§ DOCUMENT SEGMENT
Ask HN: Why do companies struggle to find relevant insights in business data? - cneumann81
I&#x27;m currently investigating the data analytics market to see if it is a good spot to start a business and love to get your insights.<p>There are myriads of business intelligence, data analytics and management reporting tools on the market. However, it seems that businesses have a hard time to find relevant (business) insights in their data. Why do you think this is? What are these tools, and the business that use them, struggling with? Please don&#x27;t think just about these tools and their features, but also about the people using the tools, the processes behind, etc.<p>Would be great if you could state your role or position, to help me understand what your background is.<p>Thanks!
======
georg1224
It's been puzzling to me for ages how some AI applications (e.g., natural
language processing, image recognition, self-driving cars, ...) have
progressed in strides over the past years, while MS Excel still asks me to
specify the field delimiter when importing a CSV file. Seems a bit 80s. Only
few BI applications seem to do better.

Agreed that consultancies have been the go-to insight providers for businesses
over the past decade, but I see this changing as businesses get more data-savy
and consultancies struggle to attract the tech skill needed to defend their
top position (compared to skilled in-house teams).

§ MATERIAL
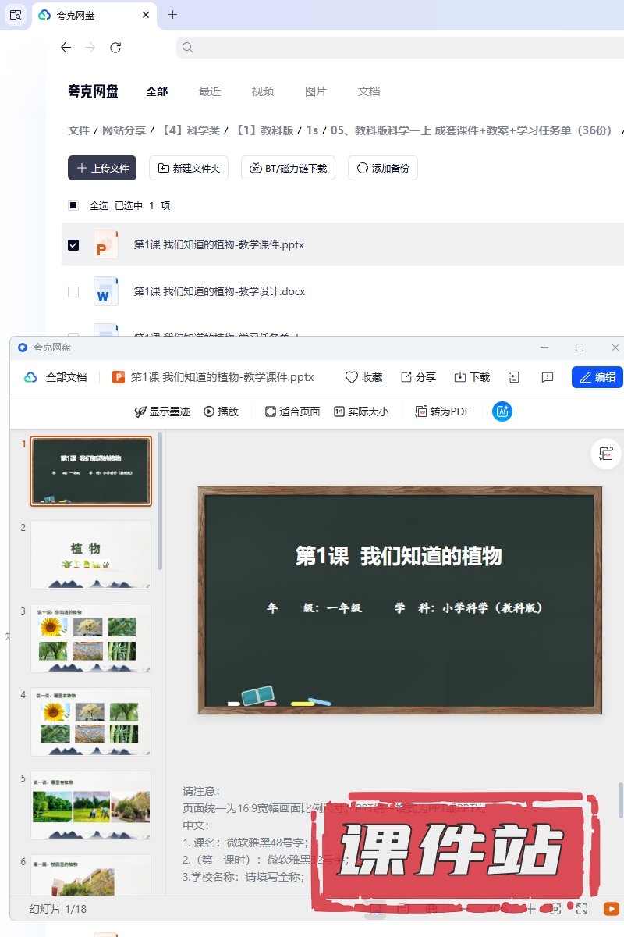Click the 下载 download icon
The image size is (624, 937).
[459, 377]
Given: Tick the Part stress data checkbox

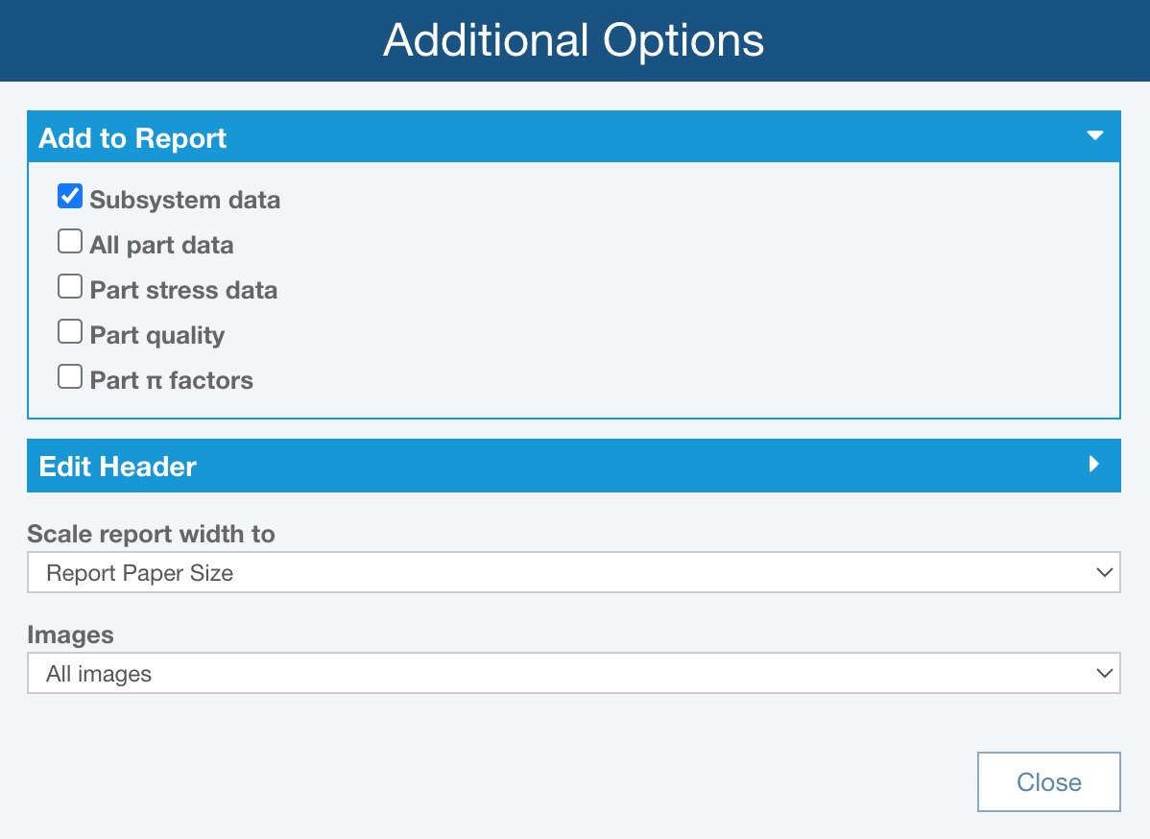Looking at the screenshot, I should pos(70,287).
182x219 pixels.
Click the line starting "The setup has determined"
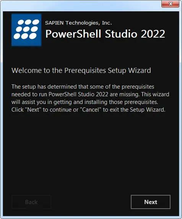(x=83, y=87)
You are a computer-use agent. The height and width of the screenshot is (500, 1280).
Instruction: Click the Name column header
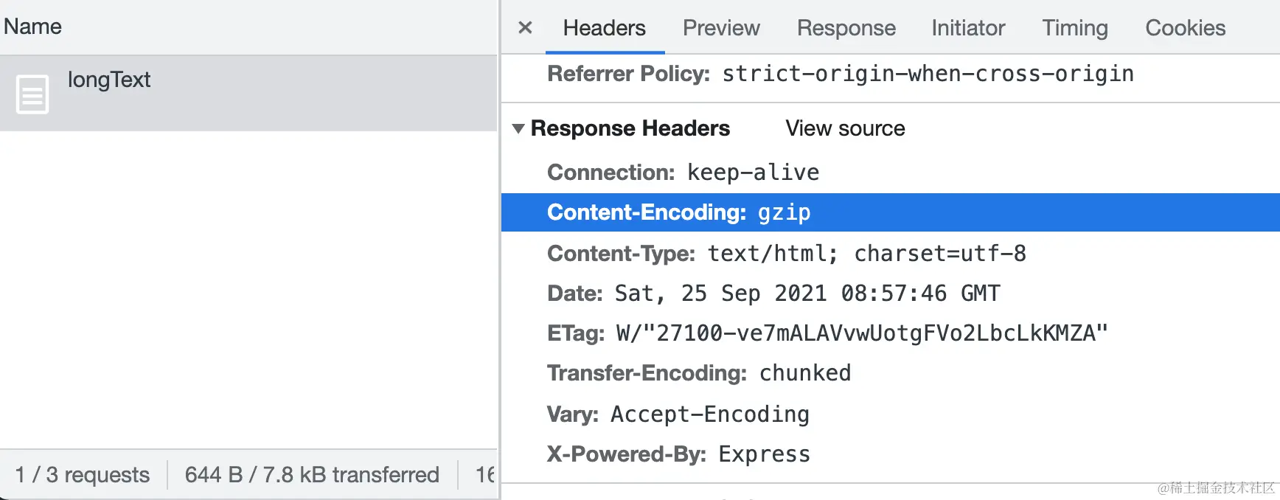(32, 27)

==

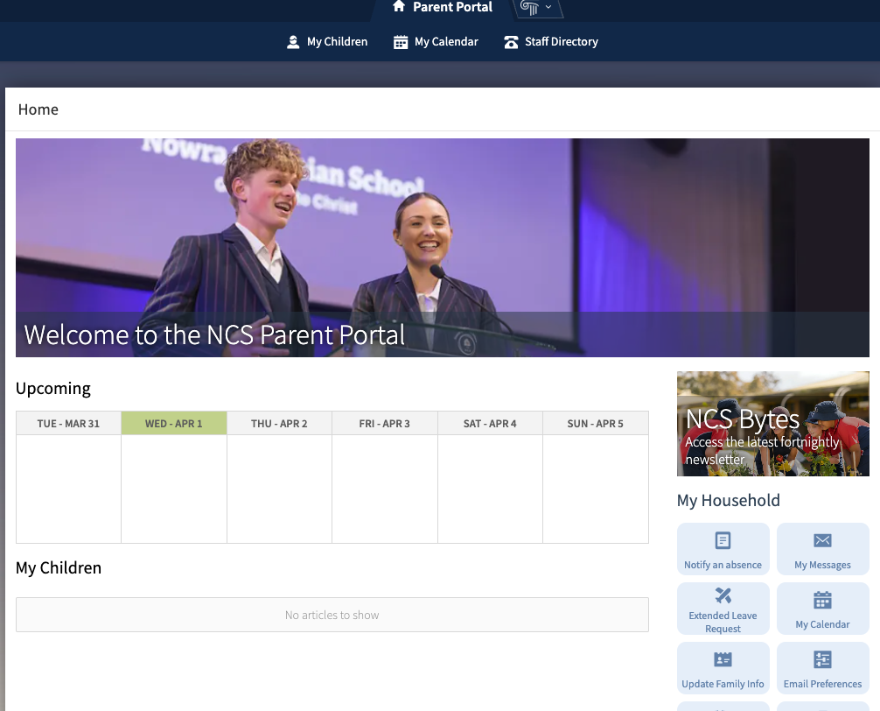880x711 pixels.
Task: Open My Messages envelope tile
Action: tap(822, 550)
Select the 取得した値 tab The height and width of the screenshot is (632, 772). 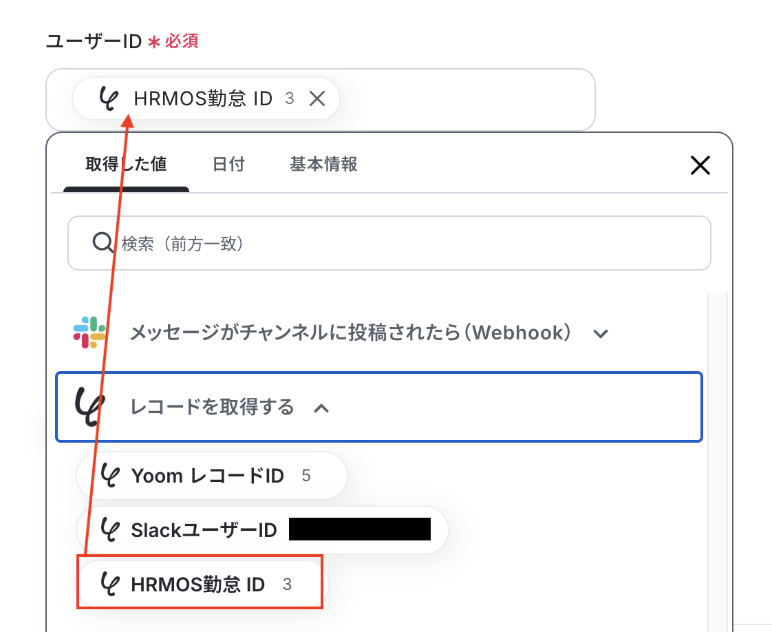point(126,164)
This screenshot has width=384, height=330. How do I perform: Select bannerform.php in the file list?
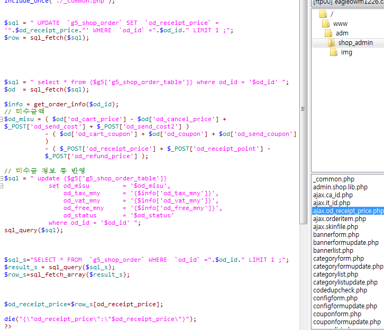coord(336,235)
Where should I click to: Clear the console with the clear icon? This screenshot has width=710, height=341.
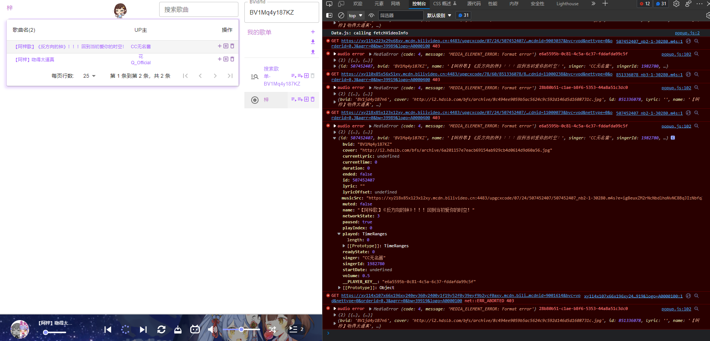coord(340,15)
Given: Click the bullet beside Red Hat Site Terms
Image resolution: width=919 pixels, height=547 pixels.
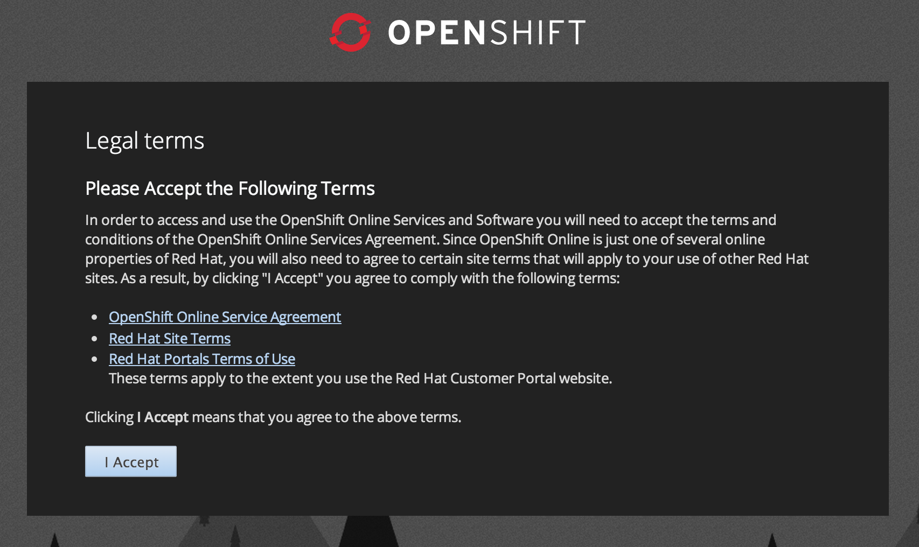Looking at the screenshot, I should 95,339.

§ REQUIRED WORK
A. In the business data thread, what does MS Excel still ask the commenter to specify when importing a CSV file?
B. For each statement, say whether it agrees with the business data thread and quote the words that decide it. (i) The original poster asks people to state their role or position. (ii) The commenter says most BI applications do better than Excel. (iii) The commenter expects consultancies to keep their place as the main insight providers for businesses.
C. Write the next part of the business data thread, picking up after its last sentence.
The entries are separate material and are unrelated to the business data thread.

§ TASK-BY-TASK ANSWERS
A. The field delimiter.

B.
(i) Yes: "Would be great if you could state your role or position"
(ii) No: "Only few BI applications seem to do better."
(iii) No: "but I see this changing as businesses get more data-savy"

C.
Georg, ex-consultant

------
guyparker
I agree with dribel and Georg.

@Dribel - most times it took months not weeks! And by the time the insights
had been found, the opportune moment for taking advantage of the insights had
passed.

The organisations that are excelling are the ones that hire competent
employees and invest heavily in setting up an agile analytics architecture
which allows them to test hypotheses easily and quickly - these are the
companies gaining a competitive advantage through analytics.

------
dribel
I think foremost consulting companies actually do the job you describe.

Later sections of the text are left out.